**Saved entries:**
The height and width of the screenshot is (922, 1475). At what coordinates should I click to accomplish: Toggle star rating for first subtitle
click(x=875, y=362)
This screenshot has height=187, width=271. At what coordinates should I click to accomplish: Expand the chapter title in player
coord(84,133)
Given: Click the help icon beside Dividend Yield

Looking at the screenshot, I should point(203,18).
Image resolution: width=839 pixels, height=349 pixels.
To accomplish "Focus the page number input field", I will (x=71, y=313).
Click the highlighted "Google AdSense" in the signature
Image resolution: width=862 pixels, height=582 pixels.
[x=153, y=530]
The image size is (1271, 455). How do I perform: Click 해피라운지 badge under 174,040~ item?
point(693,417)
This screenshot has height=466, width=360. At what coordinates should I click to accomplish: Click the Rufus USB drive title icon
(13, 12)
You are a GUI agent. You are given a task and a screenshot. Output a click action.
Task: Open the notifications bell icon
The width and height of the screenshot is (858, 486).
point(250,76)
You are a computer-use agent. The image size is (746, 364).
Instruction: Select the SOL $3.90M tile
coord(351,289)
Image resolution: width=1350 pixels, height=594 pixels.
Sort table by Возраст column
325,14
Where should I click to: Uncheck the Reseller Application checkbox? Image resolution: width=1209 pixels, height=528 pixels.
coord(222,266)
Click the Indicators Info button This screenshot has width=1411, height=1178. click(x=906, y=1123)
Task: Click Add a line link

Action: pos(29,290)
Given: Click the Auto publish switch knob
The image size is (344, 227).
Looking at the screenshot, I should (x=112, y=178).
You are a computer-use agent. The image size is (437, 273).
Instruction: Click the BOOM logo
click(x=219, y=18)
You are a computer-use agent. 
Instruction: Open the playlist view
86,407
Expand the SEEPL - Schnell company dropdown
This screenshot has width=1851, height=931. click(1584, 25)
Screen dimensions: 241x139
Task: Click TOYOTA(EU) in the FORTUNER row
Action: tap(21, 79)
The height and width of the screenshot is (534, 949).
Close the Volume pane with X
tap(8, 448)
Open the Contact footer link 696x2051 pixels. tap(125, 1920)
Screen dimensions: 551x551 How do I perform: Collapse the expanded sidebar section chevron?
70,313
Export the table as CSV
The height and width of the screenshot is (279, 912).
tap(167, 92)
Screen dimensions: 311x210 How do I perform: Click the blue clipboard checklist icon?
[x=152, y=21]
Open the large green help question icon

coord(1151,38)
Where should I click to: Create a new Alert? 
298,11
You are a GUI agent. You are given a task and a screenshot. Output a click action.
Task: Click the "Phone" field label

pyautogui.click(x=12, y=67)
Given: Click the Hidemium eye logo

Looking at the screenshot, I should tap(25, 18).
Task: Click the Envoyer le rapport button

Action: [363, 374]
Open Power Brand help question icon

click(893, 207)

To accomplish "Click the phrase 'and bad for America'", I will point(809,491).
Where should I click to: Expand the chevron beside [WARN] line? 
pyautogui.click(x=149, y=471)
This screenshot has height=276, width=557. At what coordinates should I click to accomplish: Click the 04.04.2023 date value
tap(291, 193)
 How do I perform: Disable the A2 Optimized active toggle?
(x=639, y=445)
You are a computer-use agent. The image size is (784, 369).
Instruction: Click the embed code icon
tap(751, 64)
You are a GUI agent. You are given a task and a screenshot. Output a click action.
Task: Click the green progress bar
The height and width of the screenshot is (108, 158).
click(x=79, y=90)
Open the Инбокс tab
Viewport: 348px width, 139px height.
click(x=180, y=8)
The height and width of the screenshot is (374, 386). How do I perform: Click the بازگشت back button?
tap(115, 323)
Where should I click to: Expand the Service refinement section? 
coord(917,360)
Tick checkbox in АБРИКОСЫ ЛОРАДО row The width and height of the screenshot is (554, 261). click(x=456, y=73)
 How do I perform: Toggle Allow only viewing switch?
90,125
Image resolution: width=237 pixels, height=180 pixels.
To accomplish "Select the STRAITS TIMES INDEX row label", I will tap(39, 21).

**TASK TO COMPLETE:** Please output the line that contains "Given: Click the Hidemium eye logo" and every line after it in the entries above, exactly, and nothing more.

**WRITTEN ANSWER:**
Given: Click the Hidemium eye logo

Looking at the screenshot, I should tap(25, 18).
Task: Click the Envoyer le rapport button

Action: [363, 374]
Open Power Brand help question icon

click(893, 207)

To accomplish "Click the phrase 'and bad for America'", I will point(809,491).
Where should I click to: Expand the chevron beside [WARN] line? 
pyautogui.click(x=149, y=471)
This screenshot has height=276, width=557. At what coordinates should I click to accomplish: Click the 04.04.2023 date value
tap(291, 193)
 How do I perform: Disable the A2 Optimized active toggle?
(x=639, y=445)
You are a computer-use agent. The image size is (784, 369).
Instruction: Click the embed code icon
tap(751, 64)
You are a GUI agent. You are given a task and a screenshot. Output a click action.
Task: Click the green progress bar
The height and width of the screenshot is (108, 158).
click(x=79, y=90)
Open the Инбокс tab
Viewport: 348px width, 139px height.
click(x=180, y=8)
The height and width of the screenshot is (374, 386). How do I perform: Click the بازگشت back button?
tap(115, 323)
Where should I click to: Expand the Service refinement section? 
coord(917,360)
Tick checkbox in АБРИКОСЫ ЛОРАДО row The width and height of the screenshot is (554, 261). click(x=456, y=73)
 How do I perform: Toggle Allow only viewing switch?
90,125
Image resolution: width=237 pixels, height=180 pixels.
To accomplish "Select the STRAITS TIMES INDEX row label", I will tap(39, 21).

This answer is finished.